High-pressure turbulent premixed combustion of biofuels

High-pressure turbulent premixed combustion of the second generation biofuels, i.e., propanol and butanol were experimentally investigated at pressures up to 1.0 MPa. Observations of instantaneous flame structures of Bunsen-type turbulent premixed flames for the fuels were performed using OH-PLIF. The local flame surface density profiles were measured to explore the effects of isomers on flame structure in terms of intrinsic flame instability in turbulent premixed flames for weak turbulence. Numerical analysis of flame instability based a two-step reaction model simulating fuel dissociation reaction in diffusive-convective region, which is a significant feature of fuel isomers, was also performed.

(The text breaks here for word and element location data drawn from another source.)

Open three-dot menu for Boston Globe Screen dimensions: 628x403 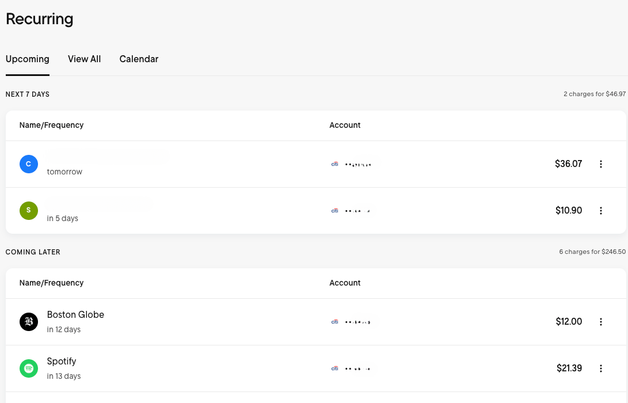click(x=601, y=322)
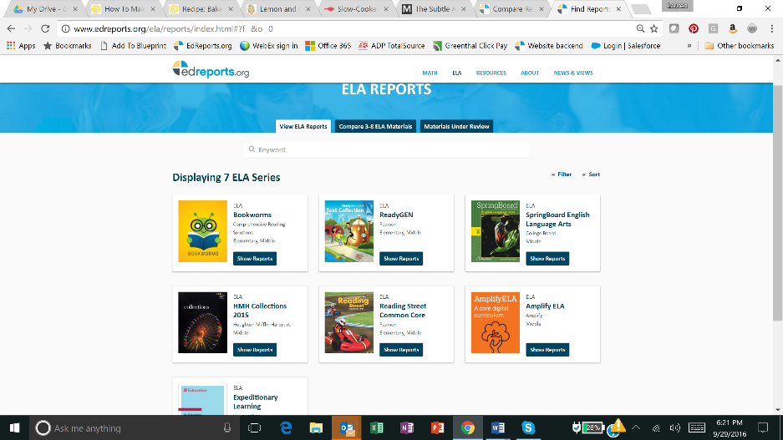Open Skype from the Windows taskbar
783x440 pixels.
[528, 427]
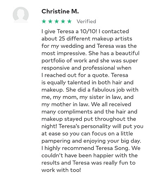Select the fourth green rating star
Viewport: 164px width, 182px height.
63,21
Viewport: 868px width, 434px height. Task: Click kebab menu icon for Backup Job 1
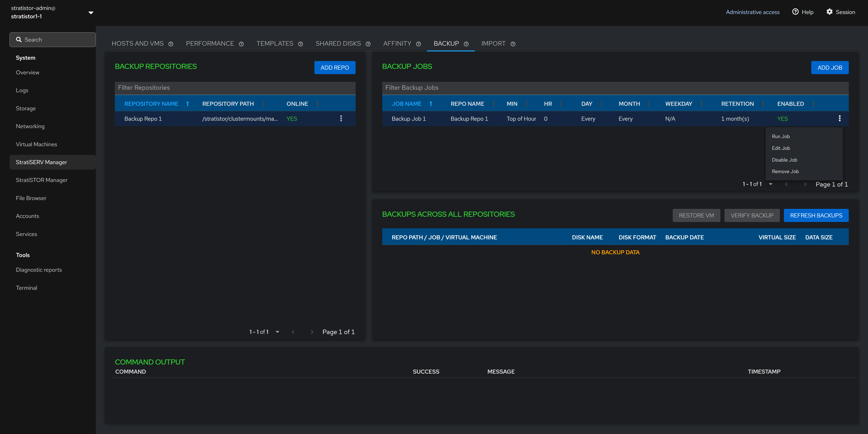tap(839, 118)
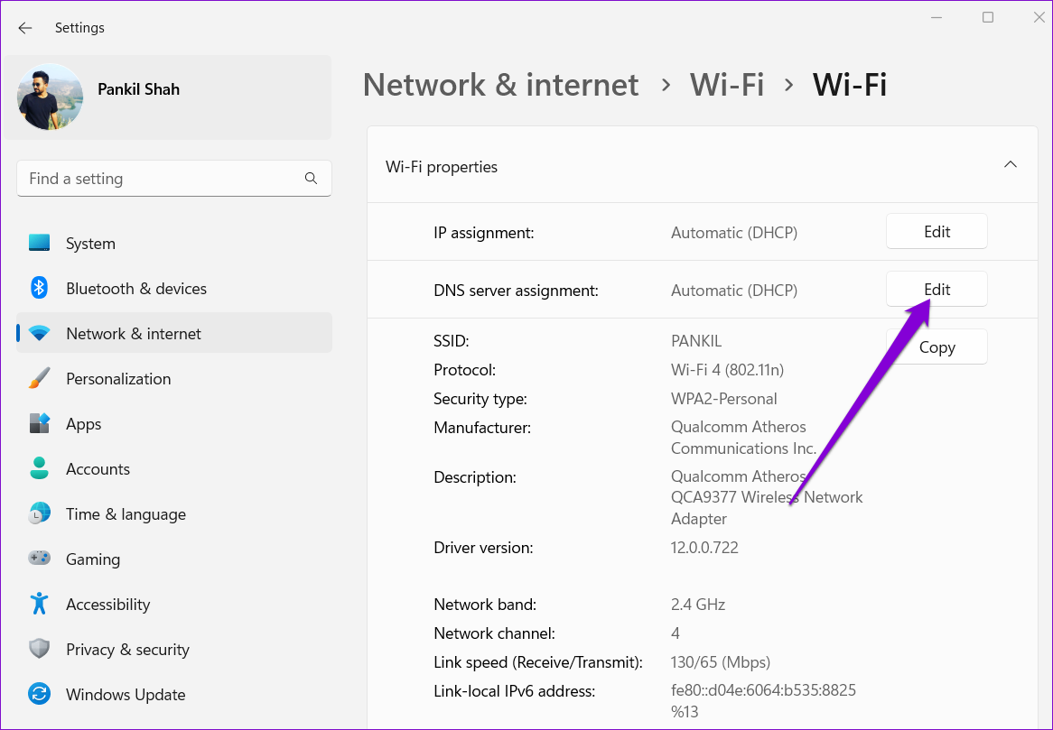Screen dimensions: 1053x730
Task: Copy the Wi-Fi properties
Action: [937, 347]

The flame surface densities for 2-propanol and iso-butanol flames were greater than those of 1-propanol and 1-butanol flames, indicating that the intrinsic flame instability for high pressure turbulent premixed flames initiated by weak turbulence was enhanced, although thermal properties of the isomers are almost identical. A new mechanism to enhance or restrain flame instability caused by Lewis numbers and chemical enthalpy of intermediate species was presented based on the results of numerical analysis and comparisons with experimental results. Those finding can be used not only for understanding turbulent combustion phenomena in practical combustors for biofuels but also fundamental research of turbulent flame dynamics in a high-pressure environment.